Around 40" in the wild.


----------



## Ja'eh (Jan 8, 2007)

That's one badass looking wolf.


----------



## RHOM (Jan 28, 2003)

Nice pick up Bry, that thing is a beast.


----------



## primetime3wise (Sep 28, 2003)

incredible. that species is the "crown jewel" of predators, my fav freshwater species, and the only fish i would take over any piranha.

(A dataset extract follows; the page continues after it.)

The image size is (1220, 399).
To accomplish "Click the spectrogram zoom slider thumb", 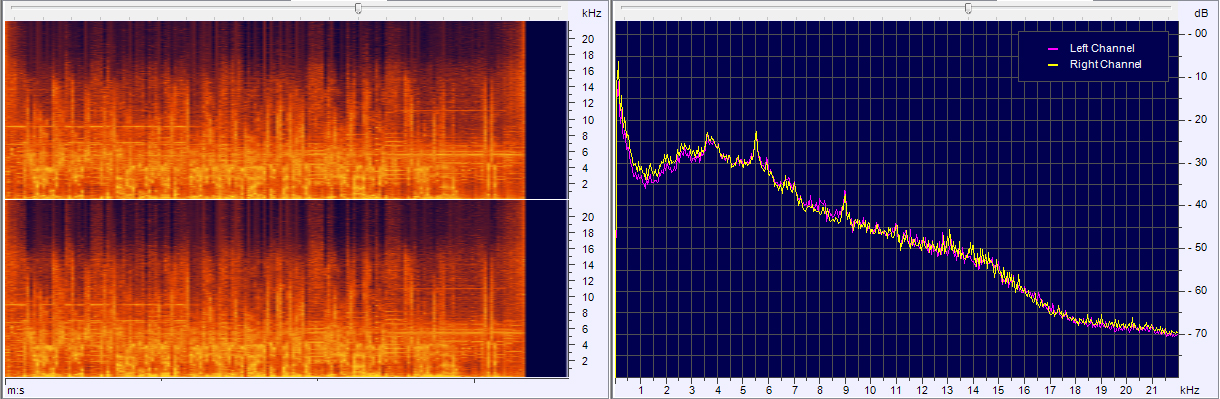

what's his behavior like, so far? banging the glass to get at you? lol


----------



## Bryan (Apr 14, 2003)

Not banging glass but flaring his gills out, he hasn't developed his appetite yet. I am still waiting for him to hit food so I can take some good pics.


----------



## Trigga (Jul 1, 2006)

Awesome man fully worth getting rid of the piraya for congrats on the awesome pickup.


----------



## Soul Assassin (Nov 21, 2006)

nice pick up, cool that you can house it with another fish too, unlike most Serras


----------



## Death in #'s (Apr 29, 2003)

prob a cool looking fish just cant tell in those pics
grtz on the pic up
and me wanna see a feeding vid


----------



## mudfrog (Nov 2, 2007)

Very nice Aimara! I'm insanely jealous...


----------



## CichlidAddict (Jul 1, 2005)

Awesome predator! Watch your fingers..


----------



## starbury (Jan 30, 2006)

Soul Assassin said:


> nice pick up, cool that you can house it with another fish too, unlike most Serras


Uh yeah you can't i'm pretty sure that rtc is toast once the aimara get used to his new home. This thing is the king of all freshwater preds.


----------



## Bryan (Apr 14, 2003)

lol

Yes, almost certainly won't last which is why it is a $10.00 fish in there. Although this weekend the Redtail will go into another tank so I can manage the Aimaras food intake a little better.


----------



## Wide_Eyed_Wanderer (Aug 22, 2006)

Cool, but the tank looks like sh!t brother!!!!


----------



## Bryan (Apr 14, 2003)

Was going to say something but then I noticed you are only 18 and 90% of your posts are in the "lounge".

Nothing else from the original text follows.